** DATA FOR PROCESSING follows **

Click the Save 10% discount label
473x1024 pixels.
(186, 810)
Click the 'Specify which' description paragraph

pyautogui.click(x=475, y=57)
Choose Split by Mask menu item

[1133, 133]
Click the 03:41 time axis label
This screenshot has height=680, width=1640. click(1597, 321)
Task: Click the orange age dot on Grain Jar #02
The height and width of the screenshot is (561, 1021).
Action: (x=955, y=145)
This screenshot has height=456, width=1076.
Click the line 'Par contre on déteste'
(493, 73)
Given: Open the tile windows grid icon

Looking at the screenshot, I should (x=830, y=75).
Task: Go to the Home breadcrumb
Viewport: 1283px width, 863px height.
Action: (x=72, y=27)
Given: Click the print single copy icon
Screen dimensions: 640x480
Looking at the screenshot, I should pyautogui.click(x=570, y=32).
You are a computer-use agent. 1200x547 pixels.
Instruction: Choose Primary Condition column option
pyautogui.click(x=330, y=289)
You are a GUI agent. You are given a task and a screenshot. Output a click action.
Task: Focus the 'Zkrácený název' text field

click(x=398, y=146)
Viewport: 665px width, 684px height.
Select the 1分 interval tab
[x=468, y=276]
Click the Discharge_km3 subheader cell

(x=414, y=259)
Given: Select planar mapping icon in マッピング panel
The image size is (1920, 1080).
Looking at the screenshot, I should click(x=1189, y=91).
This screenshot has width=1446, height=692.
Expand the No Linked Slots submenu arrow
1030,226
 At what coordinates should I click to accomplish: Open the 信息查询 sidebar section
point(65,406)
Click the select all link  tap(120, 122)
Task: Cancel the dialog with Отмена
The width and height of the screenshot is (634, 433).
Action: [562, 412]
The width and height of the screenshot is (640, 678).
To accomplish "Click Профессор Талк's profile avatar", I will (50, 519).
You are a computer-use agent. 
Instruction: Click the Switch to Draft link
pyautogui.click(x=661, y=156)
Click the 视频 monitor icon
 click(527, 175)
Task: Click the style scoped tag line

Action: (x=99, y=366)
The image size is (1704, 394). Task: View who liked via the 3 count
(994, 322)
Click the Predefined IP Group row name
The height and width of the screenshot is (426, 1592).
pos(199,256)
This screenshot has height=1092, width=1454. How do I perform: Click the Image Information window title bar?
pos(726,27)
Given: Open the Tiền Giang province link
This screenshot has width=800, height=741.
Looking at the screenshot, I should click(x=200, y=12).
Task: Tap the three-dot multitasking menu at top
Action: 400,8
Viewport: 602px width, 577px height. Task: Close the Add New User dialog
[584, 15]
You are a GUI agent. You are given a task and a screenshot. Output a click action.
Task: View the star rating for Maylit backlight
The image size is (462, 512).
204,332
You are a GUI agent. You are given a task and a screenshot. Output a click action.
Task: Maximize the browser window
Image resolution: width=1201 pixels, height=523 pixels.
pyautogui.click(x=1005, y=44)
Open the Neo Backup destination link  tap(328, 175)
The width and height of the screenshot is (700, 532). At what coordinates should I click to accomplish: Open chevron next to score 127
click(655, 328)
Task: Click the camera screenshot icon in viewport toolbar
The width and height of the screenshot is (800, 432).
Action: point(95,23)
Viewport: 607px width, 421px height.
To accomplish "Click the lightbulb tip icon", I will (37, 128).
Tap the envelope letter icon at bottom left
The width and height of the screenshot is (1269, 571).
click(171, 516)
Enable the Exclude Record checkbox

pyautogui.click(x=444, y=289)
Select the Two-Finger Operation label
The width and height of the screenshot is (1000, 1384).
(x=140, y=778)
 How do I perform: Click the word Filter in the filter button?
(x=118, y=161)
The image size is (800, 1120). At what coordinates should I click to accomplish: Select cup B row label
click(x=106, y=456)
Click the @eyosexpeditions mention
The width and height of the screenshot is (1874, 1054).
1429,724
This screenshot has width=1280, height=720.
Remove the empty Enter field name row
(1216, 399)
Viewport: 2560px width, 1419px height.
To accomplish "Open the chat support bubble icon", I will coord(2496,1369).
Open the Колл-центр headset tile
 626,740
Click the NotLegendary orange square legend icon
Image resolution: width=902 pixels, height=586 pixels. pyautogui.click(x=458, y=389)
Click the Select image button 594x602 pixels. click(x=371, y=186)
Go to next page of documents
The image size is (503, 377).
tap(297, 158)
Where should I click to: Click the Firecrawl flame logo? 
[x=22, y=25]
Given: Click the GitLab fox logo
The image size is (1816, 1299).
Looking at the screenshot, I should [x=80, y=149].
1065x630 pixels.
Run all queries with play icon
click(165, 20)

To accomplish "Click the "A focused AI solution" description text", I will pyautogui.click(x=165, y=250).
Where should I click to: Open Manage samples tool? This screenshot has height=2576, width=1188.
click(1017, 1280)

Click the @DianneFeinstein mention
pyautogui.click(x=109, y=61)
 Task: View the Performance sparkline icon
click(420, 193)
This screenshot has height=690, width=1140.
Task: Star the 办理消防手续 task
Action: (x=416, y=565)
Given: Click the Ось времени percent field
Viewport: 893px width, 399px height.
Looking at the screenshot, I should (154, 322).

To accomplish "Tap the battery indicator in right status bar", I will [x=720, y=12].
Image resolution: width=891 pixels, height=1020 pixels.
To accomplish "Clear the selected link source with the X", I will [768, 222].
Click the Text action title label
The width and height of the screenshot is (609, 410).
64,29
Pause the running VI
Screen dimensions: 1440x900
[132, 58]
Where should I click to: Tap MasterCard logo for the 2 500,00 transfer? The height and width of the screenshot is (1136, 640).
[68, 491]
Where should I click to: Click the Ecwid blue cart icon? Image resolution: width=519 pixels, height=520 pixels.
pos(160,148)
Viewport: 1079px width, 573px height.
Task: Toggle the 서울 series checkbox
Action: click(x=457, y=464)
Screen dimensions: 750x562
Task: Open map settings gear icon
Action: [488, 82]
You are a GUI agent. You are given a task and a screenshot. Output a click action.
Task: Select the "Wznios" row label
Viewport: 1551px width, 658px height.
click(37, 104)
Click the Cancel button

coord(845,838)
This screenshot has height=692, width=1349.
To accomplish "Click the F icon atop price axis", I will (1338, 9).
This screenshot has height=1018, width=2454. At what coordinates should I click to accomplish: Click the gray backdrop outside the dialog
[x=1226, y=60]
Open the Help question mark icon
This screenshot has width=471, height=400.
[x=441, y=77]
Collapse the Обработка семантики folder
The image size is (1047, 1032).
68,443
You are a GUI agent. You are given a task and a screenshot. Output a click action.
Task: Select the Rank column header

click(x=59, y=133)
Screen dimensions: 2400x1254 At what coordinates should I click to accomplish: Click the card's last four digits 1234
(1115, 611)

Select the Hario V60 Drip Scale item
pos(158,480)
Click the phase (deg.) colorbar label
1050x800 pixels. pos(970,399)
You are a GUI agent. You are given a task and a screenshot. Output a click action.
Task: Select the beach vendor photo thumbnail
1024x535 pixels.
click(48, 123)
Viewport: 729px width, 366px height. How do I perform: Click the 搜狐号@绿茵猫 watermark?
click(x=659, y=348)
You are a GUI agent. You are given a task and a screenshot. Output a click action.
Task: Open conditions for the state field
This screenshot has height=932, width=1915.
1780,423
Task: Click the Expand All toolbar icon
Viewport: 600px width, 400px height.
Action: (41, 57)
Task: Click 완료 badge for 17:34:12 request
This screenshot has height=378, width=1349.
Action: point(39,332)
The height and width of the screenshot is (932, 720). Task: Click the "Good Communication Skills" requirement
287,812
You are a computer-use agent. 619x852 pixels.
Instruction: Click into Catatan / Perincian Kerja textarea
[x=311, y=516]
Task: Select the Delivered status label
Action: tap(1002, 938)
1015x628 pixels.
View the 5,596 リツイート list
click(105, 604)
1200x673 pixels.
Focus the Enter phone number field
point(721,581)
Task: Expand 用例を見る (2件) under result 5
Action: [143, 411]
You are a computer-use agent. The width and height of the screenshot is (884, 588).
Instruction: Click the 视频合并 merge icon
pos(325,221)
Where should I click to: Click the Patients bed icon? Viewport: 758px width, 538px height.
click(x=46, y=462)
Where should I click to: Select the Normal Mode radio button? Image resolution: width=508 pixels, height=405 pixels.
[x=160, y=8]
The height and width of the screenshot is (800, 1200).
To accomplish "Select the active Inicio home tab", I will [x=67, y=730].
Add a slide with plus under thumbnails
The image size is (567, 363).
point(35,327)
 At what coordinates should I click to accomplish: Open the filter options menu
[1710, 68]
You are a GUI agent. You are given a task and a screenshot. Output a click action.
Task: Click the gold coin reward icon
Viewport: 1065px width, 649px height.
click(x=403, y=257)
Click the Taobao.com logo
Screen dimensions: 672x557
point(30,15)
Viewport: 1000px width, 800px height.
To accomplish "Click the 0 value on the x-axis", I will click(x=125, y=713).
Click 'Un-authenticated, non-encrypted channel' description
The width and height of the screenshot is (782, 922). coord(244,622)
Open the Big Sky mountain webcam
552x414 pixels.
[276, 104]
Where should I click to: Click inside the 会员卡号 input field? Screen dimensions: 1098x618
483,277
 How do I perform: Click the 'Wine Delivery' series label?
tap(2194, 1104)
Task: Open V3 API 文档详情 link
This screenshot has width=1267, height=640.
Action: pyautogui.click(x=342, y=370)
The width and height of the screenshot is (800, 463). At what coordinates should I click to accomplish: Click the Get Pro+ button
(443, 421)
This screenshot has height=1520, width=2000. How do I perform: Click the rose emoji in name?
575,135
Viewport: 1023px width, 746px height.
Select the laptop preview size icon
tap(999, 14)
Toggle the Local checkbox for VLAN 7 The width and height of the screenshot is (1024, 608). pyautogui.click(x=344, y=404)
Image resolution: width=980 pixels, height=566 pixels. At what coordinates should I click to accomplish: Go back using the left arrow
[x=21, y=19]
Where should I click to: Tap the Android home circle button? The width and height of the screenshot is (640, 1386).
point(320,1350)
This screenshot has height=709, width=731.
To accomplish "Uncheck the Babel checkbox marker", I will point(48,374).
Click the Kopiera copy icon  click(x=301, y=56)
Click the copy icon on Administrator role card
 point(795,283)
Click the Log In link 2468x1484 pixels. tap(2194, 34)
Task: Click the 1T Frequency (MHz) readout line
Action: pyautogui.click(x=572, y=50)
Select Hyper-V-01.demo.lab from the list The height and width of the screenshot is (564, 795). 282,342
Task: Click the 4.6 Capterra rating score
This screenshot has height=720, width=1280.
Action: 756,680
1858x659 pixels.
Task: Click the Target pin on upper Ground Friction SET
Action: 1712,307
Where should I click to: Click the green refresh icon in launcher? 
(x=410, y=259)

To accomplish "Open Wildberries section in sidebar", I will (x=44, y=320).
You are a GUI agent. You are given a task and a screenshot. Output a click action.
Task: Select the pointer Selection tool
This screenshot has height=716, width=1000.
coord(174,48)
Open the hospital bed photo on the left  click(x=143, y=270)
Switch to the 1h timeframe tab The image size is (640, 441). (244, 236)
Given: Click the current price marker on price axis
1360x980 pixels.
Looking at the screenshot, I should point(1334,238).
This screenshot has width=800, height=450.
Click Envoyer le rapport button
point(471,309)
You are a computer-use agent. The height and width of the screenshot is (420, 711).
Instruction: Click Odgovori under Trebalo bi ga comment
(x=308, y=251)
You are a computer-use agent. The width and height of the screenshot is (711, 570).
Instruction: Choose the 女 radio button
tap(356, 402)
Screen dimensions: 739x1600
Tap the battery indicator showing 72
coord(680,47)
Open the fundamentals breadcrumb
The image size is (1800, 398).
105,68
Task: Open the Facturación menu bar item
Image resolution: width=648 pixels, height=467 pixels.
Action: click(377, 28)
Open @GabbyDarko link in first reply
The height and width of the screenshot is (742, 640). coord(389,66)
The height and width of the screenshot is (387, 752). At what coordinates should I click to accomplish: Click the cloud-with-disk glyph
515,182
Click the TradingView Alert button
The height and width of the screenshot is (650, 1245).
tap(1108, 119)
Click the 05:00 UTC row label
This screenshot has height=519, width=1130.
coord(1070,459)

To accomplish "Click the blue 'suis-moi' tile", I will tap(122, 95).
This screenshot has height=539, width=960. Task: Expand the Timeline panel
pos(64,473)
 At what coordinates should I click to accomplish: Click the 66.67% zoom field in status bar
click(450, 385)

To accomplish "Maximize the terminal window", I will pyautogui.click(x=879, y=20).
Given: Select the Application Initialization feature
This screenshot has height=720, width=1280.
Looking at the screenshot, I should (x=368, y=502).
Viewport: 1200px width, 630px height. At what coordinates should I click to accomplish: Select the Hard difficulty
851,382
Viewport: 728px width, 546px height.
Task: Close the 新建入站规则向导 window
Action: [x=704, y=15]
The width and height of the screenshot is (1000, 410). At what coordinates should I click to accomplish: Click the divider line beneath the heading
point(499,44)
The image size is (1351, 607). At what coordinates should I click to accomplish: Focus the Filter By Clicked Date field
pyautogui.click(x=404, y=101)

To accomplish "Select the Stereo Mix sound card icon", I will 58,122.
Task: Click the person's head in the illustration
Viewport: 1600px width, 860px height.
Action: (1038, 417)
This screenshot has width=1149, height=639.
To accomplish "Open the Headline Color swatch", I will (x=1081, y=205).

** End of DATA FOR PROCESSING **

(EXERCISE):
Retype only the lines running from the top of the listing to the line that holds "Task: Go to the Home breadcrumb", both ends included.

(TASK RESULT):
Click the Save 10% discount label
473x1024 pixels.
(186, 810)
Click the 'Specify which' description paragraph

pyautogui.click(x=475, y=57)
Choose Split by Mask menu item

[1133, 133]
Click the 03:41 time axis label
This screenshot has height=680, width=1640. click(1597, 321)
Task: Click the orange age dot on Grain Jar #02
The height and width of the screenshot is (561, 1021).
Action: (x=955, y=145)
This screenshot has height=456, width=1076.
Click the line 'Par contre on déteste'
(493, 73)
Given: Open the tile windows grid icon

Looking at the screenshot, I should (x=830, y=75).
Task: Go to the Home breadcrumb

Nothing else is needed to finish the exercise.